------ The data
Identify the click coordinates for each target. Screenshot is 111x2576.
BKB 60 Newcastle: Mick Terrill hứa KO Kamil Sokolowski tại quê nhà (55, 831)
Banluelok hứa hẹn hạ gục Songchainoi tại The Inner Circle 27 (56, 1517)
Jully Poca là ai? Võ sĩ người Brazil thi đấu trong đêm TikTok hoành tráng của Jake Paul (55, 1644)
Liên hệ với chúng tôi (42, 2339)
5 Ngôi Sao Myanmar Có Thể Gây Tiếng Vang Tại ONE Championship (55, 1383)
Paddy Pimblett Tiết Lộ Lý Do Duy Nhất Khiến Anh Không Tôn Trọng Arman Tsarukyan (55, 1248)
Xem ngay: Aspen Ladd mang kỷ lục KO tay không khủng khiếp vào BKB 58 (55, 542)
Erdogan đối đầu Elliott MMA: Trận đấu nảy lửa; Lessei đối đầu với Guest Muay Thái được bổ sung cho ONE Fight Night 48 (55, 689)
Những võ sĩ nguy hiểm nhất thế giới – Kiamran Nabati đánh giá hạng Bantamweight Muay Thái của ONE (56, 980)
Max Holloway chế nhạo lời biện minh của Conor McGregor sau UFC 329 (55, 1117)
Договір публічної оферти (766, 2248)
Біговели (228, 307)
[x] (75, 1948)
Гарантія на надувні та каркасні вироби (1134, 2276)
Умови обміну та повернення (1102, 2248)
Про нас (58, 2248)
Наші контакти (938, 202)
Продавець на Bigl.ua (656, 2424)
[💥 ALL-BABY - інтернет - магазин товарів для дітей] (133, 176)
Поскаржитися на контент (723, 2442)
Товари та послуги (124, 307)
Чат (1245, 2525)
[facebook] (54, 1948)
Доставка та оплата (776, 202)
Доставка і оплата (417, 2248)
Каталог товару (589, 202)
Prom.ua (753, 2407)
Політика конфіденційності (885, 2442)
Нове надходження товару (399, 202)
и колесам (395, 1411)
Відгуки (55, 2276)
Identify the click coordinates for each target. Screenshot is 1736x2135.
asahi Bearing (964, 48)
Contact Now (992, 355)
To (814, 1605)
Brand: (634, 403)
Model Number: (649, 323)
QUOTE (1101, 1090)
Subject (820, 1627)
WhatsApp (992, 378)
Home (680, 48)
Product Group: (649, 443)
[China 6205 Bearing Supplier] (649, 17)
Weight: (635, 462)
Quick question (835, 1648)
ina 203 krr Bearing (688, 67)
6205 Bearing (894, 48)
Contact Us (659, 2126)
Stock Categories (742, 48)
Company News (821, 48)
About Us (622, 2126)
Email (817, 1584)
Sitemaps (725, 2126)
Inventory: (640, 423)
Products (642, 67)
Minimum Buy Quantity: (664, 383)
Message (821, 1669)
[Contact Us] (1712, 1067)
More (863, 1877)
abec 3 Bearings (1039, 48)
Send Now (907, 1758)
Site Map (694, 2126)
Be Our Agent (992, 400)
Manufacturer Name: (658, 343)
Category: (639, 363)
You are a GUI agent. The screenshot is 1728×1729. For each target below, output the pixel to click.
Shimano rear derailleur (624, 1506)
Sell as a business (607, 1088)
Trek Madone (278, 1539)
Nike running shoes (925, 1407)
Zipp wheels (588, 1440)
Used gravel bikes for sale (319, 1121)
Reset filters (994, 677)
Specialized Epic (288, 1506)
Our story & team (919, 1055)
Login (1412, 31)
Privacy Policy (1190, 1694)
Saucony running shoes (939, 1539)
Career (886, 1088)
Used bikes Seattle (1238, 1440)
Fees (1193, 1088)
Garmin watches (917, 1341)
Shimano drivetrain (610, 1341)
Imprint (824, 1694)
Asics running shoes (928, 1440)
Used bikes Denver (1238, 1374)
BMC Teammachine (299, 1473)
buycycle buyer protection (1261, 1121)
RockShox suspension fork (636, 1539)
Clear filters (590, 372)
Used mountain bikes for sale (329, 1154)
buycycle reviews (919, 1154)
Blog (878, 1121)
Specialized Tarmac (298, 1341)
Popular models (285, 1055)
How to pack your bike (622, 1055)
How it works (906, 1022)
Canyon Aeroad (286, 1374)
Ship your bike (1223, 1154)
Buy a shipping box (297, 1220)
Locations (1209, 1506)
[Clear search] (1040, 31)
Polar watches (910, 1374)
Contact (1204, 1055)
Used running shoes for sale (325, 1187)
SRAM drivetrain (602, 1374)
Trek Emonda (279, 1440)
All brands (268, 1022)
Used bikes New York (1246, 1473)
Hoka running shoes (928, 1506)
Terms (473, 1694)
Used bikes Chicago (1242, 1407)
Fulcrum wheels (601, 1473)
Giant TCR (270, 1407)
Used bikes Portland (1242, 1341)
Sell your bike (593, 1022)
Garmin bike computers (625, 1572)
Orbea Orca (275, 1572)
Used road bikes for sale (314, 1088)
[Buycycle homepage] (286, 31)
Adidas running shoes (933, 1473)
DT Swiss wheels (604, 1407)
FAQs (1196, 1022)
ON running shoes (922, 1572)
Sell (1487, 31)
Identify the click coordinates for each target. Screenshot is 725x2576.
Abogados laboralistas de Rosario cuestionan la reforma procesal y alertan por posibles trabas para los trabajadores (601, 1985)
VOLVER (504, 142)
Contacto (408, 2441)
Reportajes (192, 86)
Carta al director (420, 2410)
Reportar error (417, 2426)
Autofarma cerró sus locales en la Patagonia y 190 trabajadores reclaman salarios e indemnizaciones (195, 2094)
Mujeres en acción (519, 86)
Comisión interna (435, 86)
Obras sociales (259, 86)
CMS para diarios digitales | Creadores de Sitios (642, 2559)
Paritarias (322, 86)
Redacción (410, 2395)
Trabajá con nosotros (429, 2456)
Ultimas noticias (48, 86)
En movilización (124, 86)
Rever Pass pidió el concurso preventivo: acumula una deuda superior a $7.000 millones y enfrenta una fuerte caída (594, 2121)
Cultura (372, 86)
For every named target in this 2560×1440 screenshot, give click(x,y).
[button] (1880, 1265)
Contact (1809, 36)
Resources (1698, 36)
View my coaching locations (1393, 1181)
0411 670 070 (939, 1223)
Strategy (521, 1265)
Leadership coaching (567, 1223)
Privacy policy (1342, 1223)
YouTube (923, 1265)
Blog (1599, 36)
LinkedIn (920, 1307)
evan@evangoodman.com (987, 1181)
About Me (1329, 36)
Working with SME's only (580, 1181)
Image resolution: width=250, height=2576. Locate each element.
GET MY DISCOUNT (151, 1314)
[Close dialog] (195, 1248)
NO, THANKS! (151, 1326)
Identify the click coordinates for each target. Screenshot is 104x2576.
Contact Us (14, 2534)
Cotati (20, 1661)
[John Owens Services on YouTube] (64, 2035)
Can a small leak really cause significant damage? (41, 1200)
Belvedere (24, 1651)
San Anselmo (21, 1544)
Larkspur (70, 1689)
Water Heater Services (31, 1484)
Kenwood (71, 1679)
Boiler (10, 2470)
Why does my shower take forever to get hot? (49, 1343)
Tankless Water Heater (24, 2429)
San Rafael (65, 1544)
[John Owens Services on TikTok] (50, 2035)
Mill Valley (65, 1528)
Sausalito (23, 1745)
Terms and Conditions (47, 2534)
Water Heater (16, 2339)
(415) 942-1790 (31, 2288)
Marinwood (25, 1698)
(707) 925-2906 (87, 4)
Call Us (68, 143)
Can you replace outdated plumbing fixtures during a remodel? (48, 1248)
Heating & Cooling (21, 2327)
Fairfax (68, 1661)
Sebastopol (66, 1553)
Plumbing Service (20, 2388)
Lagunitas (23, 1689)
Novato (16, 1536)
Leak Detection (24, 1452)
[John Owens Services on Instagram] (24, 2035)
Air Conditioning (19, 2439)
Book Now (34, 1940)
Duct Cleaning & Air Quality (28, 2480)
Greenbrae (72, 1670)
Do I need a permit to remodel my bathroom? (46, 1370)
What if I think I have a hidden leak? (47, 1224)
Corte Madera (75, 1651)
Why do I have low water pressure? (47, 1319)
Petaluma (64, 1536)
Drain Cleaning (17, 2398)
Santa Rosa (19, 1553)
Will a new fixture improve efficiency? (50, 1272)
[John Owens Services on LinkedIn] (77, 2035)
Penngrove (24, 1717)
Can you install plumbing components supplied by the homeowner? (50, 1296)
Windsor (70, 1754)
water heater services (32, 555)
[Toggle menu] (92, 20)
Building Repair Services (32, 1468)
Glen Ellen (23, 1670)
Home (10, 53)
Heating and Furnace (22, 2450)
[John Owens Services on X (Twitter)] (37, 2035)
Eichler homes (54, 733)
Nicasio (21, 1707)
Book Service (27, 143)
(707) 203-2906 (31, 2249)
------------
**Instructions to follow**
"bikes" is the string to look for; please copy every line of the records above where it appears.

**Expected answer**
Used gravel bikes for sale (319, 1121)
Used bikes Seattle (1238, 1440)
Used bikes Denver (1238, 1374)
Used mountain bikes for sale (329, 1154)
Used bikes New York (1246, 1473)
Used bikes Chicago (1242, 1407)
Used bikes Portland (1242, 1341)
Used road bikes for sale (314, 1088)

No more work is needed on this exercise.